LOUISVILLE - Two volunteers from a faith-based humanitarian group, who were cleared of human-smuggling charges last year, have won a human rights award for their work assisting distressed migrants along the Arizona-Mexico border.

Shanti A. Sellz and Daniel M. Strauss, along with desert-aid group No More Deaths, received the Oscar Romero Award for Human Rights at a ceremony in Houston on April 22.

Presbyterian leaders in Arizona were instrumental in helping to establish the three-year-old Tucson-based No More Deaths, which is led and supported by Presbyterian Church (U.S.A.) members and congregations.

The group provides food, water and basic medical care to illegal immigrants crossing from Mexico into the United States through Arizona's treacherous desert borderlands.

Founding members include two former PC(USA) General Assembly moderators: the Rev. John Fife, a retired Presbyterian minister and longtime border activist, and elder Rick Ufford-Chase, executive director of the Presbyterian Peace Fellowship, who for 18 years worked along the U.S.-Mexico border as a mission co-worker for the denomination.

Sellz, 24, and Strauss, 25, who are not Presbyterians, were arrested July 9, 2005, while evacuating three sick illegal immigrants from the Arizona desert to a medical clinic at Southside Presbyterian Church in Tucson.

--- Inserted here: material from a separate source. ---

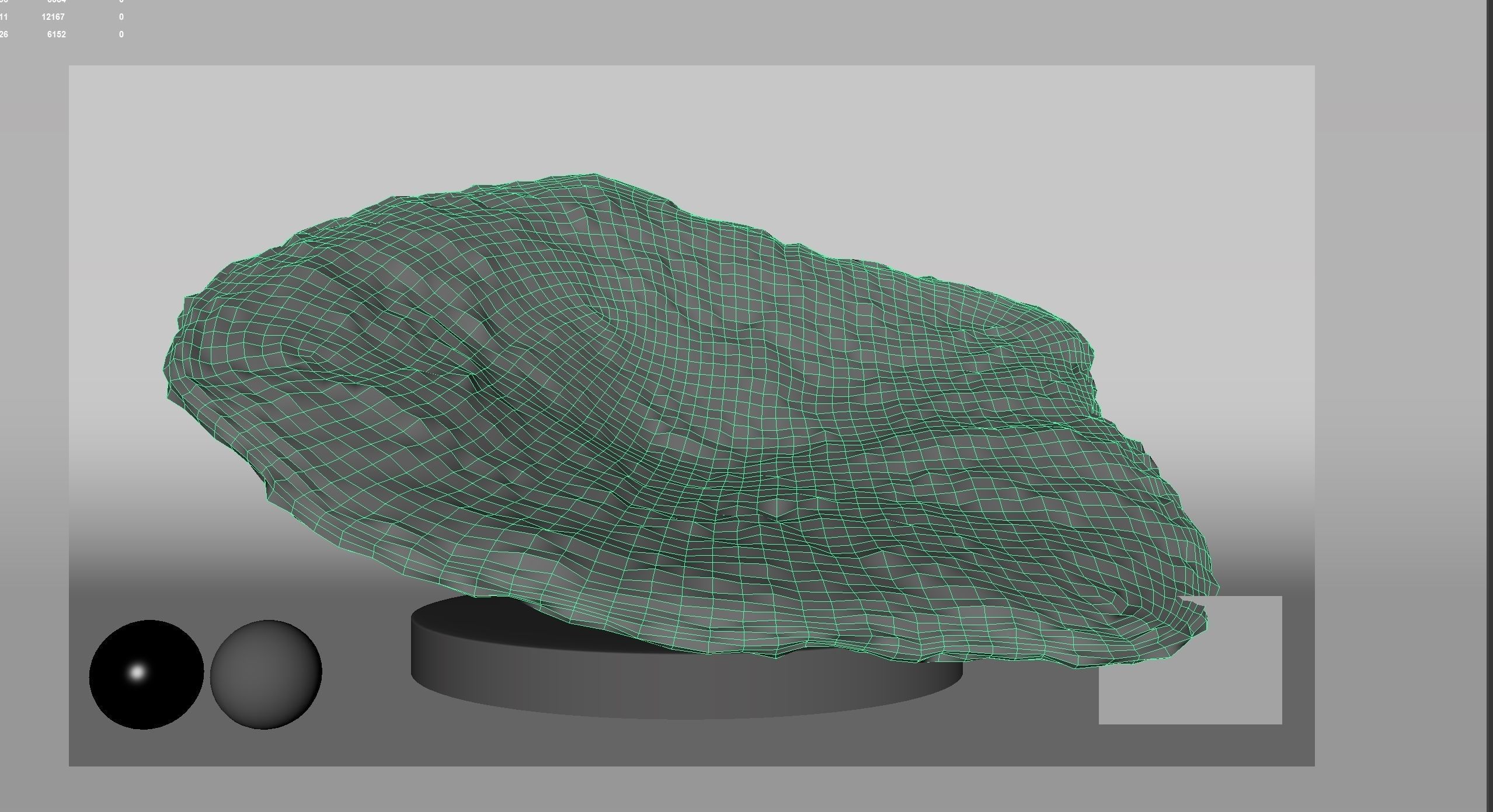Click the zero beside the 12167 value
The image size is (1493, 812).
(121, 17)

If convicted, the two could have faced a 15-year jail sentence and $500,000 fine.

A federal judge threw out the charges against them on Sept. 1, 2006 because, he said, the government had led the group to believe its members could transport ailing migrants.

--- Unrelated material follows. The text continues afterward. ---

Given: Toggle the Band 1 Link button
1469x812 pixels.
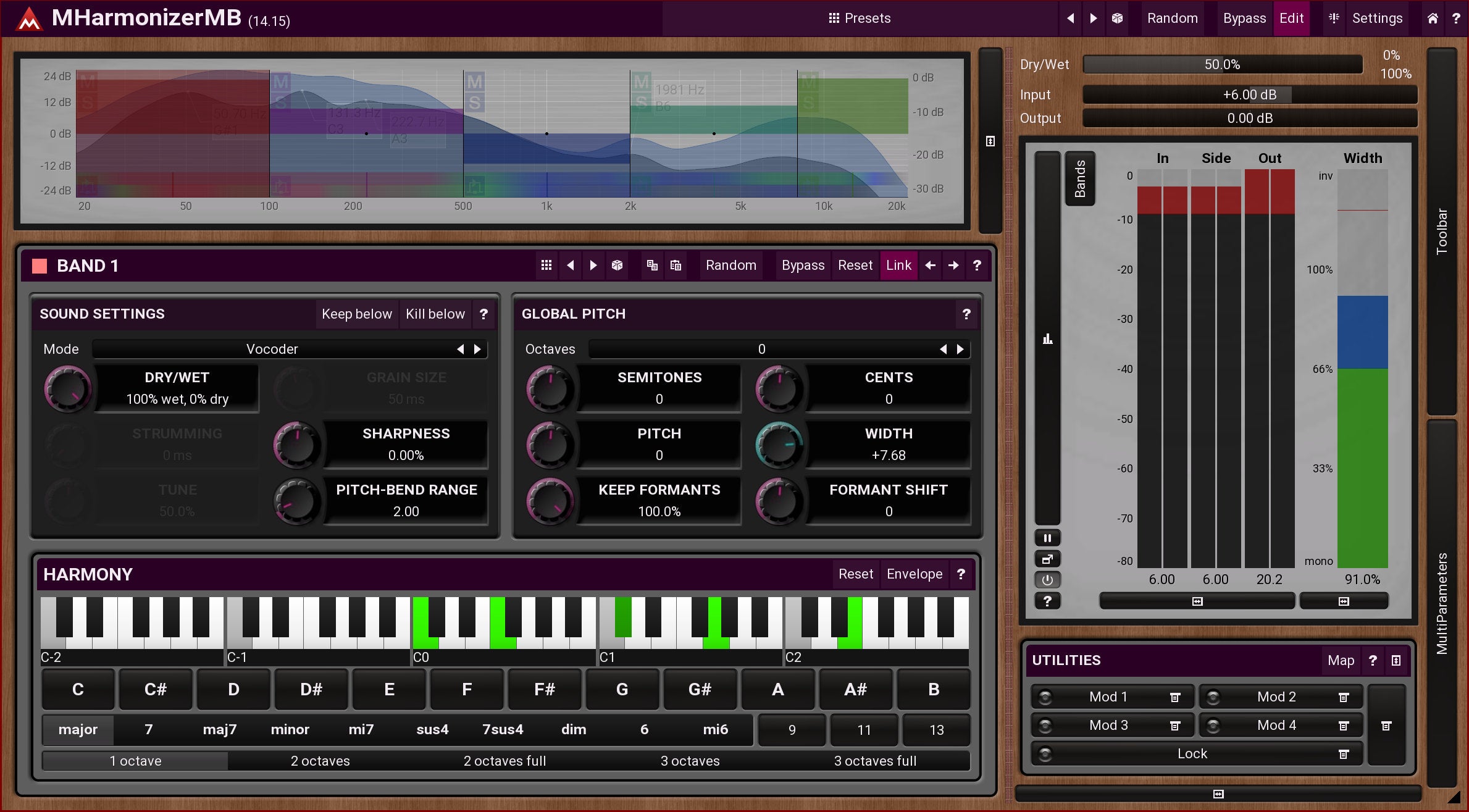Looking at the screenshot, I should pos(898,266).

"There are many hundreds of people who continue to do this life-saving work," Sellz said in a statement. "The prosecution [of our case] is another example of state-sponsored repression for speaking out. The government is repressing the work of people who choose to help those who are being marginalized and hurt by government policies."

The Oscar Romero Award for Human Rights was established in 1986 to honor the former archbishop of San Salvador, Oscar Romero, who had been a vocal opponent of government-sponsored violence and was slain March 24, 1980.

The Houston-based Rothko Chapel, a church that advocates for human rights, presents the award every two years to honor those willing to risk their lives to promote human rights.

No More Deaths said in a statement that the group is "humbled to receive this award, which honors our humanitarian work along the border with the spirit of Oscar Romero."

Strauss said in the same statement: "No More Deaths and others have done a tremendous job in stopping deaths along the border. It's never a crime to save someone's life."

The 261-mile-long stretch of border in the Tucson sector is the nation's main corridor for illegal immigrants entering the United States. A sharp spike in deaths there in recent years has raised the concern of the PC(USA) and others. In 2003, the denomination's 215th General Assembly approved an overture calling for measures to prevent migrant-worker deaths in the borderlands.

"One of the reasons it's important is that it comes right in the middle of this debate about immigration policy in congress," Ufford-Chase told the Presbyterian News Service, referring to No More Deaths winning the award. "I hope that it will be a reminder that our number one criteria must be that (new border) policy must be humane and it must end the deaths in the desert."

Ufford-Chase, who presided over the PC(USA)'s 216th General Assembly in 2004, worships at Southside Presbyterian Church in Tucson, which is where Fife, moderator of the PC(USA)'s 204th Assembly in 1992, was pastor for 35 years before retiring in July 2005.

Previous winners of the Oscar Romero award include Diana Ortiz, an American nun who was tortured by the Guatemalan military during the 1980s and later established an organization to aid torture survivors, and Ishai Menuchin, a soldier in the Israeli army who refused to serve in protest of Israel's occupation of Palestine.

The award comes with a $20,000 prize. Half will go to support the work of No More Deaths, while Sellz and Strauss will each receive $5,000.

Sellz said she plans to donate her share to an organization that combats poverty and other causes of immigration, according to the Tucson Citizen.

This is the first time the award has highlighted a human rights issue in the United States, Jacqueline Andre Schmeal, who led the chapel search committee, told the Tucson newspaper.